Background: To report a thicker choroid and larger choroidal luminal area in an eye with Wyburn-Mason syndrome. To the best of our knowledge, this is the first report demonstrating an increase in the choroidal thickness and the luminal area in a case of Wyburn-Mason syndrome. In addition, we report the changing appearance of retinal arteriovenous malformations over a 16-year period.

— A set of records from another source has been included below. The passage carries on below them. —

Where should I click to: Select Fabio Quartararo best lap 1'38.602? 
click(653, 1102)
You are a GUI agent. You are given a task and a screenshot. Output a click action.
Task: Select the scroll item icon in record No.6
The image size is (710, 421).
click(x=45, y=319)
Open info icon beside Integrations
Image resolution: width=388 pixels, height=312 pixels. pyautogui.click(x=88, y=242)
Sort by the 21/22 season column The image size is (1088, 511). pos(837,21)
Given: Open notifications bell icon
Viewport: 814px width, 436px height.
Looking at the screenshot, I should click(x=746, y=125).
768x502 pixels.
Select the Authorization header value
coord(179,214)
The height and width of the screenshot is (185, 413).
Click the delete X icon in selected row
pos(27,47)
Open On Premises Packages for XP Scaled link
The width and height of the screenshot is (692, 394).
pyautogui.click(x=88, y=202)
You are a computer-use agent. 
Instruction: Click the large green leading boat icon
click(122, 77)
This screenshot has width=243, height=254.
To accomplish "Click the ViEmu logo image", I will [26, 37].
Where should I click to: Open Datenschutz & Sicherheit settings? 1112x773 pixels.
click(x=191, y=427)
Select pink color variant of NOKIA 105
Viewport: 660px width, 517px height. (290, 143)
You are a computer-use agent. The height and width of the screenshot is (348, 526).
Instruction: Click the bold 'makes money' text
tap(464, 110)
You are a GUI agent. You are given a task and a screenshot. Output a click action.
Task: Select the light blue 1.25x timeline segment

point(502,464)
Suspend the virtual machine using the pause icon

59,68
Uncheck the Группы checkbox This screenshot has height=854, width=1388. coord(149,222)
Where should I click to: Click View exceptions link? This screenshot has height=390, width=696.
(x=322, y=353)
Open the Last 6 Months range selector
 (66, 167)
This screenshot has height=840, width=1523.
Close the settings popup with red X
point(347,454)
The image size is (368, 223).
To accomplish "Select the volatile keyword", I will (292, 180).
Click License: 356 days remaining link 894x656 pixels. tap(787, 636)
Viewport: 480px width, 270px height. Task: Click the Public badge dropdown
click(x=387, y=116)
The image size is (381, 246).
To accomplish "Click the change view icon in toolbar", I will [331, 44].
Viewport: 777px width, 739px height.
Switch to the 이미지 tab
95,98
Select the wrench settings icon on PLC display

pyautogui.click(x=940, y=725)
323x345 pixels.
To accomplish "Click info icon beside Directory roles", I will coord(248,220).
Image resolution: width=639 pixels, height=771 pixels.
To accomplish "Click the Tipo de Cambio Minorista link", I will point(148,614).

Case presentation: A 27-year-old woman, who was diagnosed with Wyburn-Mason syndrome at age 11 years, visited our clinic. Her best-corrected visual acuity was 20/12.5 in the right eye and light perception in the left eye. Severely dilated, tortuous vascular loops were distributed from the optic disc over all four quadrants of the left fundus. The vascular loops in some areas were more dilated and tortuous than 16 years earlier. Optical coherence tomography (OCT) showed retinal edema with cystic changes and enlarged choroidal vessel lumens in the left eye. The subfoveal choroidal thickness was manually measured by the caliper function in the enhanced depth imaging OCT (EDI-OCT) images. Binarization of the EDI-OCT images was performed with publicly accessible ImageJ software. The examined area of the subfoveal choroid was 1,500 μm wide, and the dark areas representing the luminal areas were traced by the Niblack method. After determining the distance of each pixel, the luminal area was automatically calculated. The subfoveal choroidal thickness was 250 μm in the right eye and 462 μm in the left eye. The luminal area of the 1,500-μm-wide subfoveal choroid was computed to be 307,165.6 μm(2) in the right eye and 545,780.7 μm(2) in the left eye.
Conclusions: The EDI-OCT images showed a thicker choroid, and binarization of the EDI-OCT images showed that the luminal areas were significantly larger in the affected eye, suggesting a dilatation of the choroidal vessels. The results demonstrated that conversion of EDI-OCT images to binary images was a useful method to quantify the choroidal structure.